December 5

December 5

The Belt's West Anchor

Sun Position

The Sun is in Sagittarius, near 22.8 degrees south declination. The northern tilt of Earth is nearing its maximum away from the Sun; for equatorial observers, days and nights stay near equal year-round.

Sky Highlight

The entire Belt of Orion clears the eastern horizon before 8 PM for most northern observers, and the belt's alignment along the celestial equator means it rises due east and sets due west from any point on Earth, one of the most consistent navigational facts in the sky.

Deep Sky Object

M78, the brightest reflection nebula in the sky, sits about 1,350 light-years away just northeast of Alnitak in Orion; a faint but detectable blue-white glow in small telescopes, it is a cloud of dust lit by two bright embedded stars rather than by its own emission.

Featured Star

Mintaka (δ Ori) is a multiple system about 900 light-years away, combining a hot O9.5II giant and a B1V companion, two entirely different stellar lives sharing the same point of light in the western Belt.
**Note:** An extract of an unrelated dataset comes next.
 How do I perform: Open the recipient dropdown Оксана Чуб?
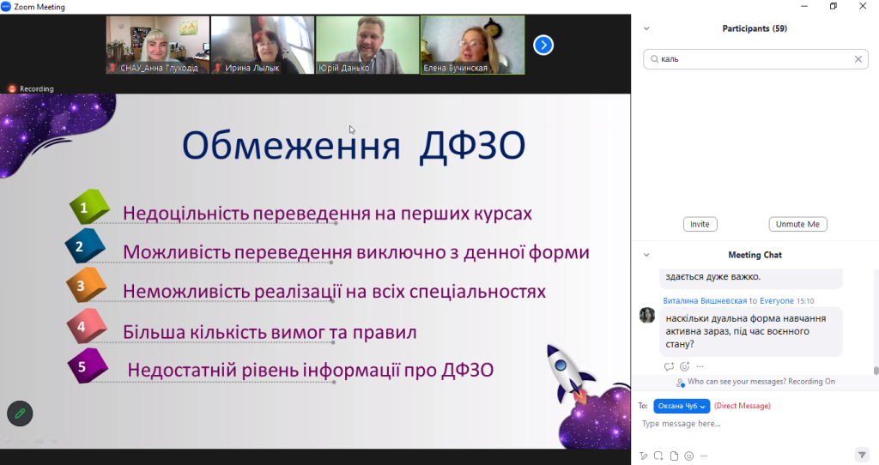[682, 406]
Mintaka sits almost precisely on the celestial equator, rising due east and setting due west from every inhabited latitude.

Around This Date

  • December 7, 1972Apollo 17 launched on its trans-lunar trajectory; the mission's commander Eugene Cernan would become the last person to walk on the Moon.
  • December 11, 1972Apollo 17's lunar module Challenger touched down in the Taurus-Littrow valley, opening the final crewed lunar landing and the only one to carry a professional geologist, Harrison Schmitt.

Mintaka is the belt star that proves the sky is geometric. It will always rise and set from the same compass point, year after year, world without end.